Phase II open label, multi-center clinical trial of modulation of intermediate endpoint biomarkers by 1α-hydroxyvitamin D2 in patients with clinically localized prostate cancer and high grade pin
Version of Record online: 17 JAN 2013
Copyright © 2013 Wiley Periodicals, Inc.
Volume 73, Issue 9, pages 970–978, June 2013
How to Cite
Gee, J., Bailey, H., Kim, K., Kolesar, J., Havighurst, T., Tutsch, K. D., See, W., Cohen, M. B., Street, N., LeVan, L., Jarrard, D. and Wilding, G. (2013), Phase II open label, multi-center clinical trial of modulation of intermediate endpoint biomarkers by 1α-hydroxyvitamin D2 in patients with clinically localized prostate cancer and high grade pin. Prostate, 73: 970–978. doi: 10.1002/pros.22644
- Issue online: 25 MAY 2013
- Version of Record online: 17 JAN 2013
- Manuscript Accepted: 19 DEC 2012
- Manuscript Received: 17 AUG 2012
- N01 National Institutes of Health CN95130 and P30 CA14520
- prostate cancer;
- vitamin D;
Prostate cancer is the most common malignancy and second leading cause of cancer related deaths in American men supporting the study of prostate cancer chemoprevention. Major risk factors for this disease have been associated with low serum levels of vitamin D. Here, we evaluate the biologic activity of a less calcemic vitamin D analog 1α-hydroxyvitamin D2 [1α-OH-D2] (Bone Care International, Inc.) in patients with prostate cancer and high grade prostatic intraepithelial neoplasia (HG PIN).

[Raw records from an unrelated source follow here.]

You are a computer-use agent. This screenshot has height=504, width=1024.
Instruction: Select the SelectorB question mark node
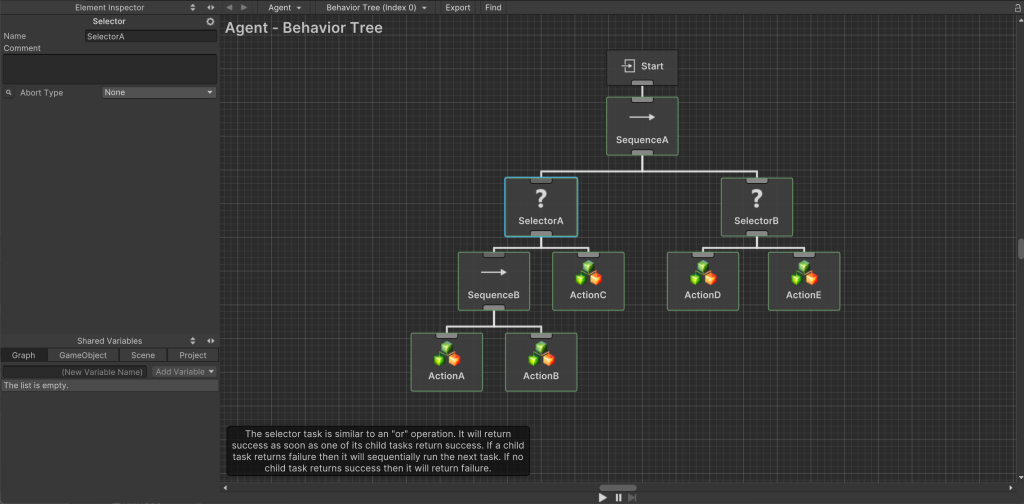(x=756, y=206)
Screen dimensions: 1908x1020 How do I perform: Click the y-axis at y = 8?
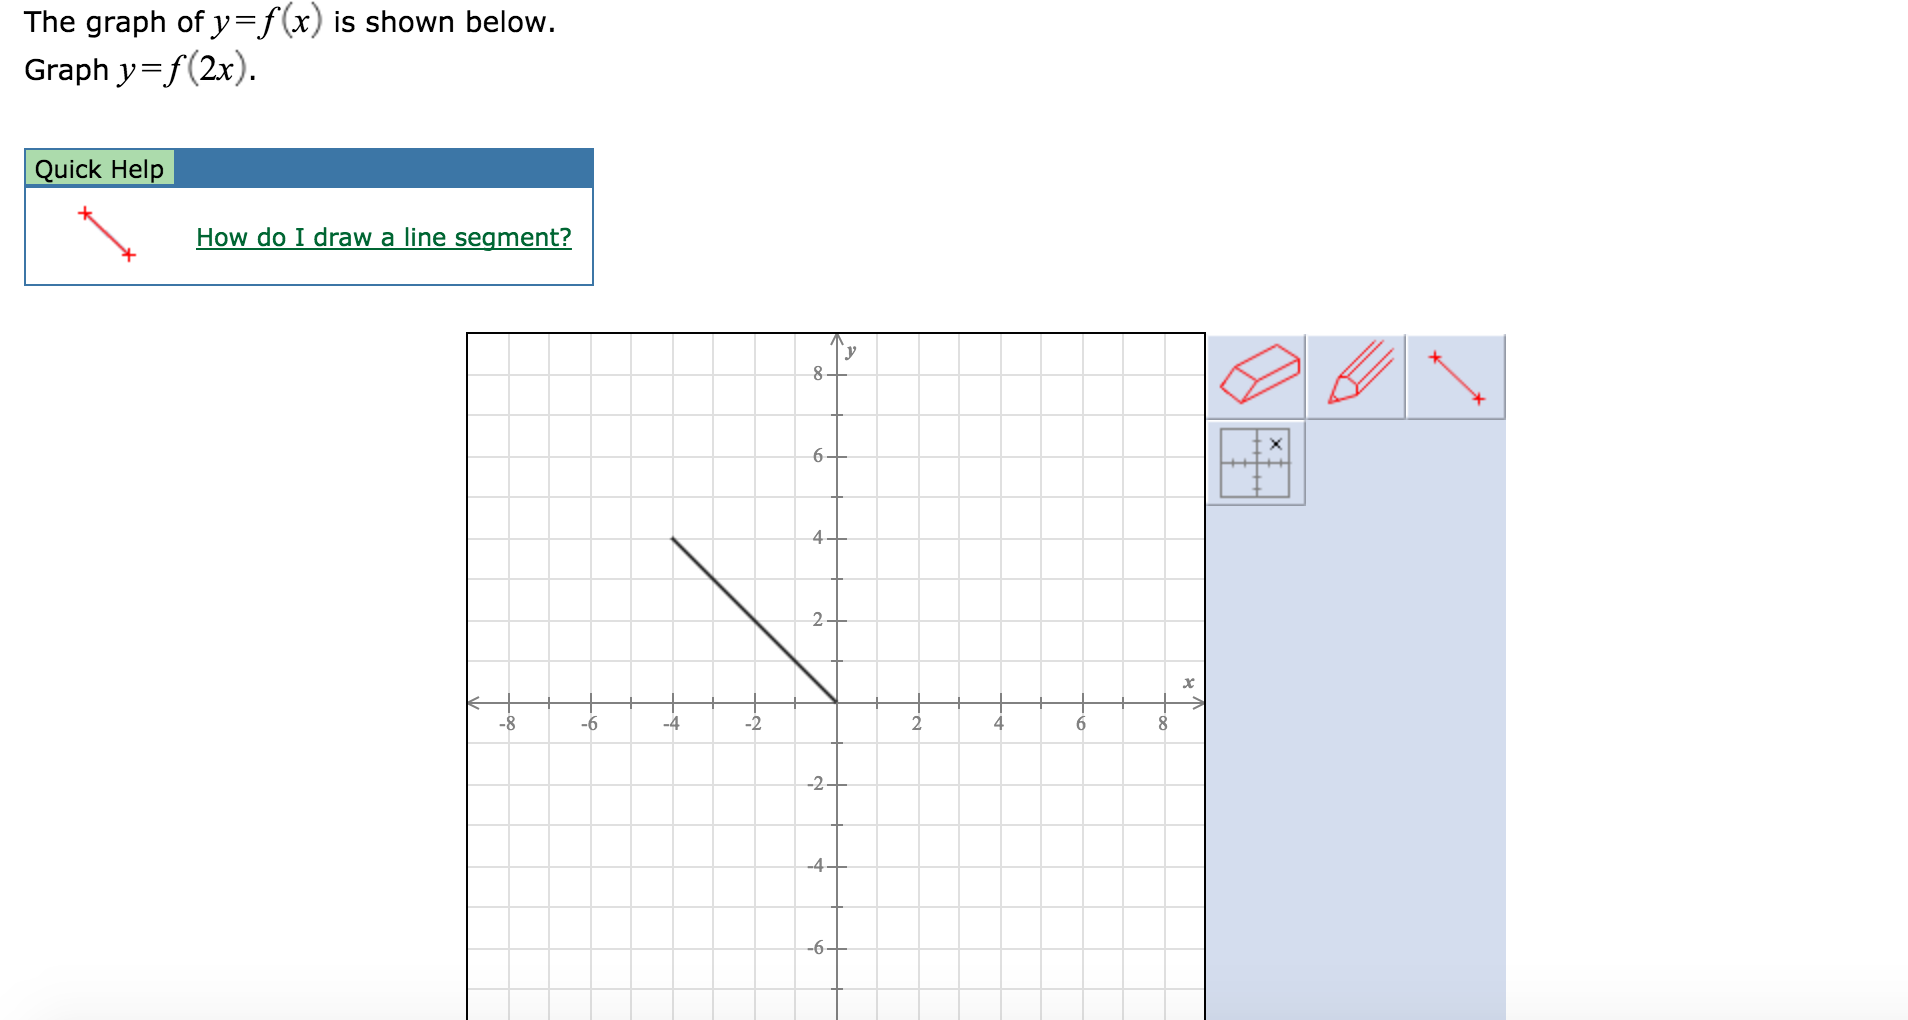pyautogui.click(x=837, y=374)
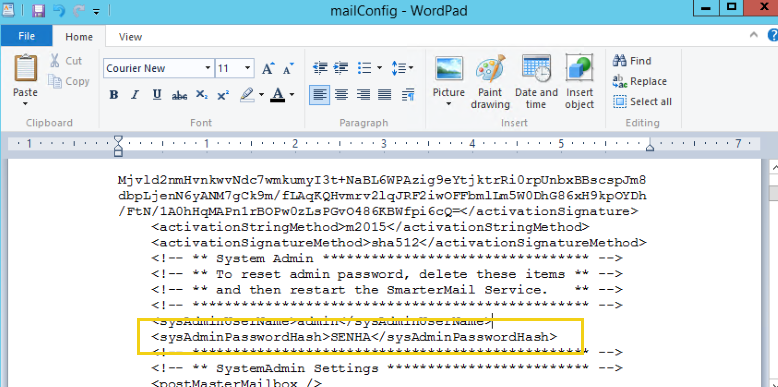Viewport: 778px width, 387px height.
Task: Toggle Underline formatting
Action: [x=157, y=94]
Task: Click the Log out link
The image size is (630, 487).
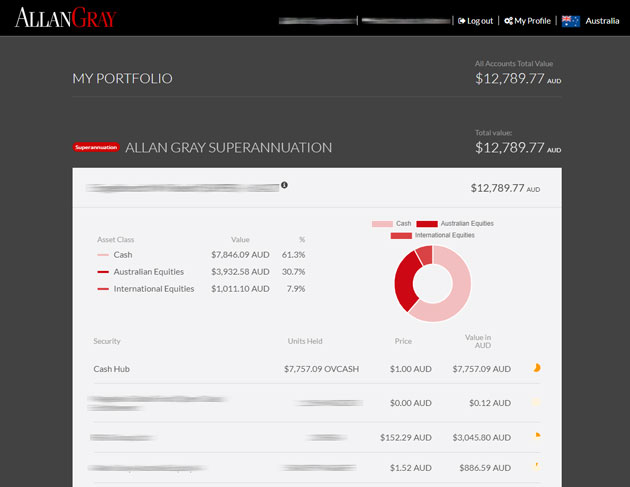Action: click(475, 20)
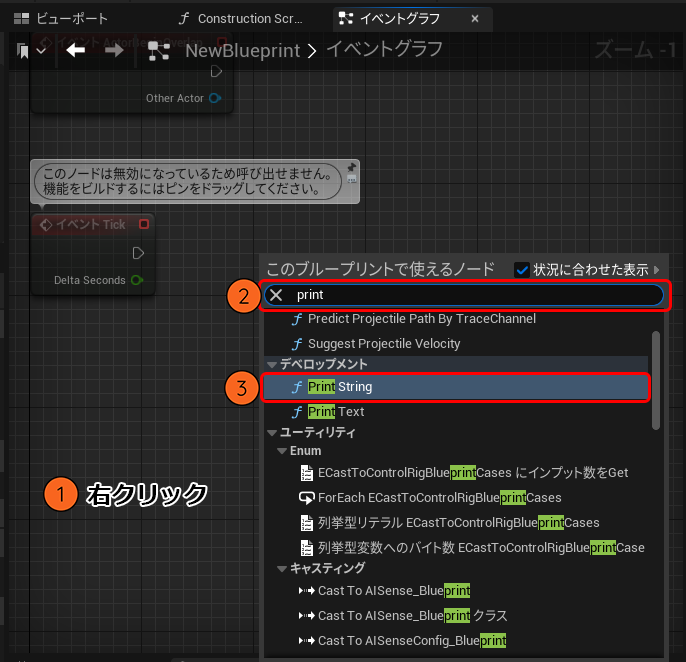The height and width of the screenshot is (662, 686).
Task: Click the Delta Seconds output pin
Action: click(x=137, y=280)
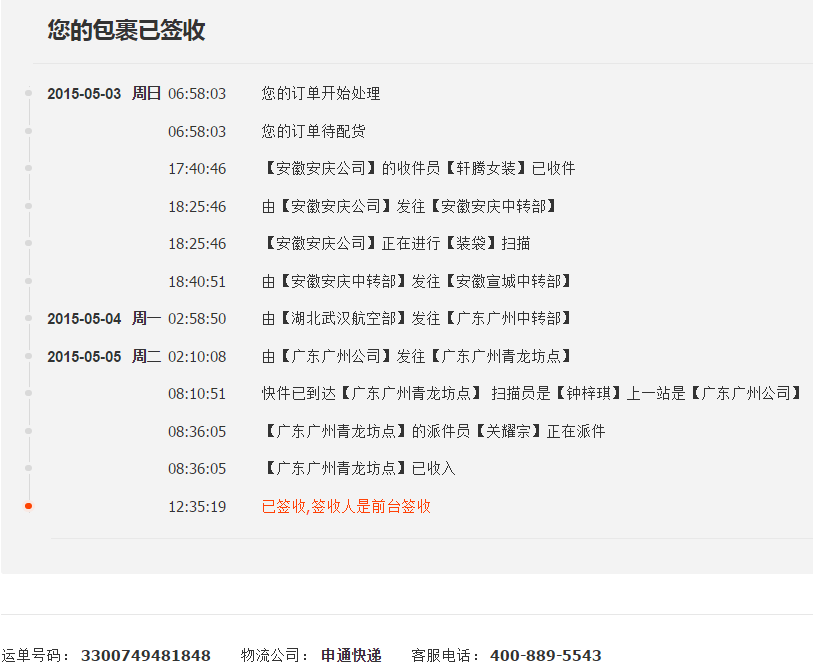813x665 pixels.
Task: Click the timeline dot for the 08:10:51 entry
Action: tap(28, 393)
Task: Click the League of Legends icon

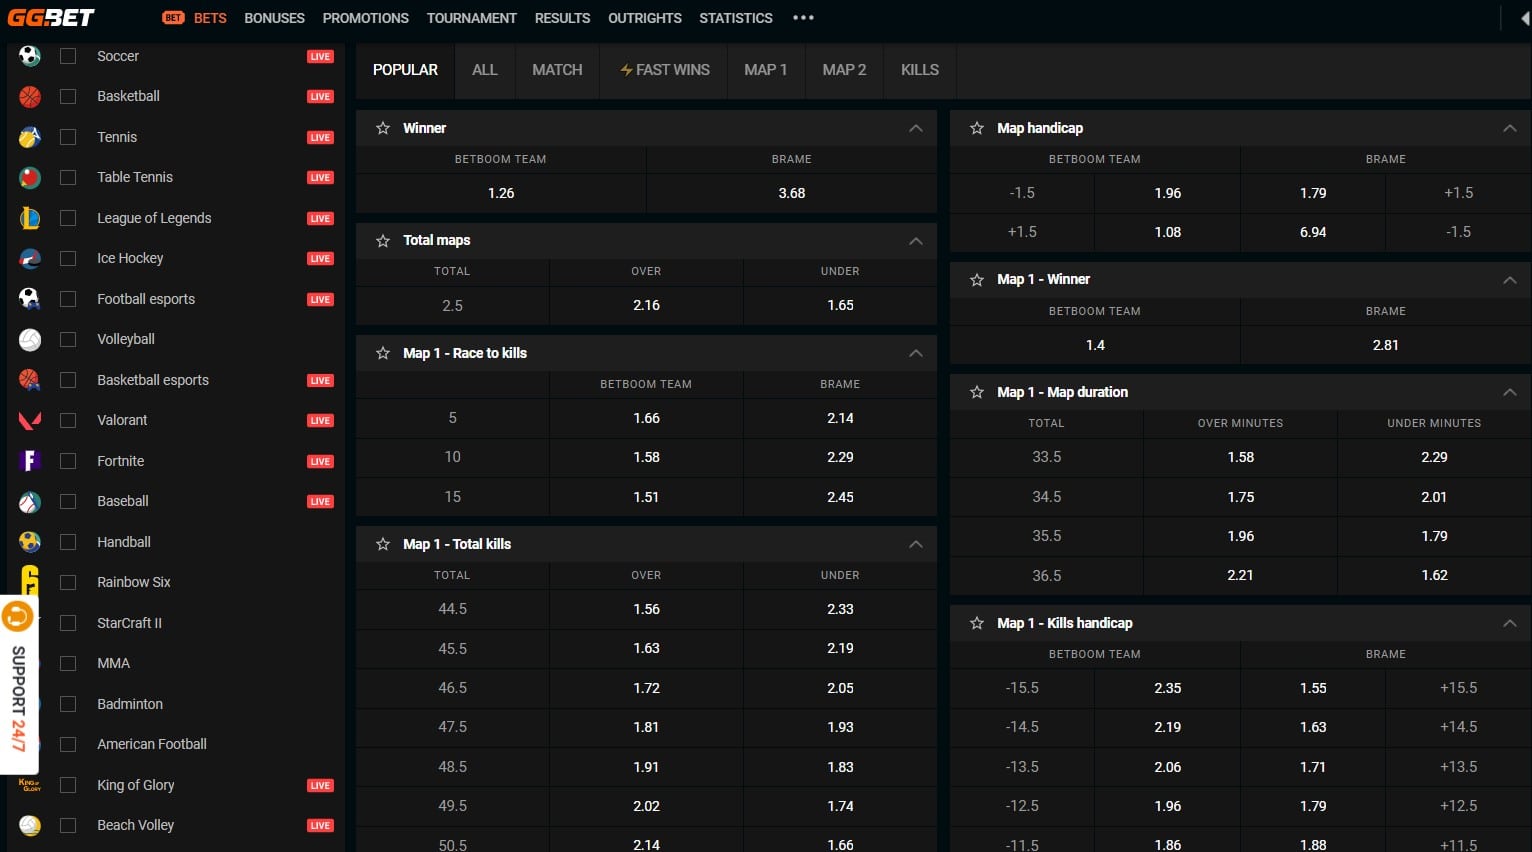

Patients with clinically organ-confined prostate cancer and HG PIN were randomized to 1α-OH-D2 versus placebo for 28 days prior to radical prostatectomy. Intermediate endpoint biomarkers included serum vitamin D metabolites, TGFß 1/2, free/total PSA, IGF-1, IGFBP-3, bFGF, and VEGF. Tissue endpoints included histology, MIB-1 and TUNEL staining, microvessel density and factor VIII staining, androgen receptor and PSA, vitamin D receptor expression and nuclear morphometry.
The 1α-OH-D2 vitamin D analog was well tolerated and could be safely administered with good compliance and no evidence of hypercalcemia over 28 days. While serum vitamin D metabolite levels only slightly increased, evidence of biologic activity was observed with significant reductions in serum PTH levels. TGF-ß2 was the only biomarker significantly altered by vitamin D supplementation. Whether reduced TGF-ß2 levels in our study is an early indicator of response to vitamin D remains unclear.
While further investigation of vitamin D may be warranted based on preclinical studies, results of the present trial do not appear to justify evaluation of 1α-OH-D2 in larger clinical prostate cancer prevention studies. Prostate 73: 970–978, 2013. © 2013 Wiley Periodicals, Inc.